**Extracted entries:**
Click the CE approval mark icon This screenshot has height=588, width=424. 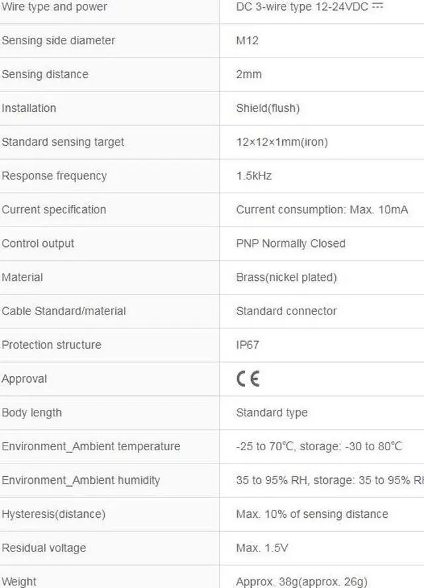pyautogui.click(x=248, y=379)
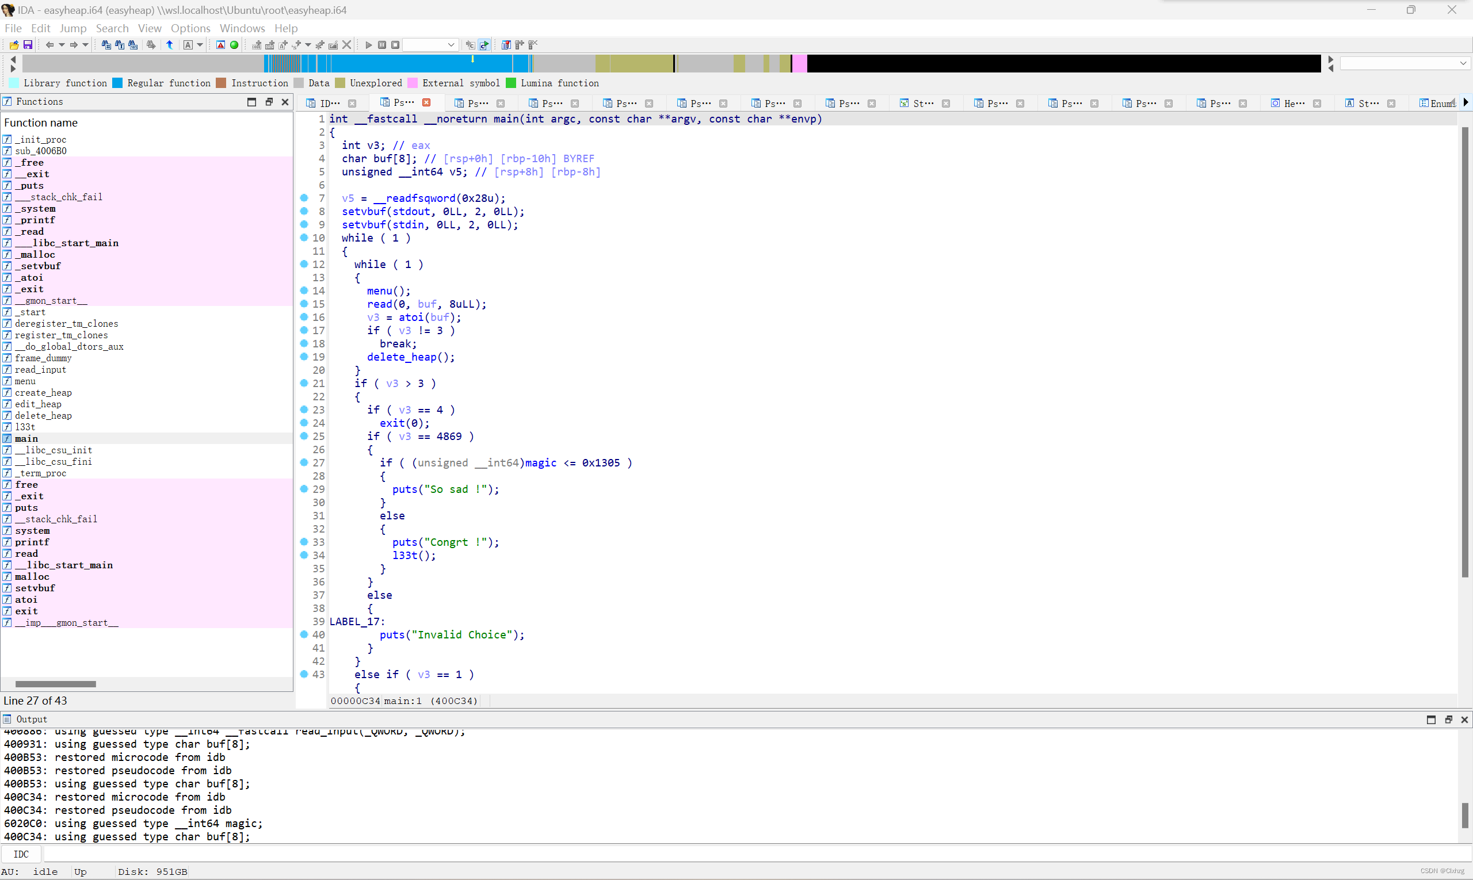This screenshot has width=1473, height=880.
Task: Click the pause process icon
Action: coord(382,45)
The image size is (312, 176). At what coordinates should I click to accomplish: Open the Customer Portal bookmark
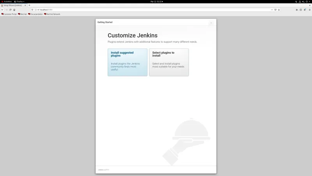[x=9, y=14]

**Work required:**
Starting with the line that contains "The image size" and going through the end of the material, rewrite those lines with "Customer Portal" changed to "Client Portal" and everything else left as it is. Leave the pictures out of your answer.

**Written solution:**
The image size is (312, 176). At what coordinates should I click to accomplish: Open the Client Portal bookmark
[x=9, y=14]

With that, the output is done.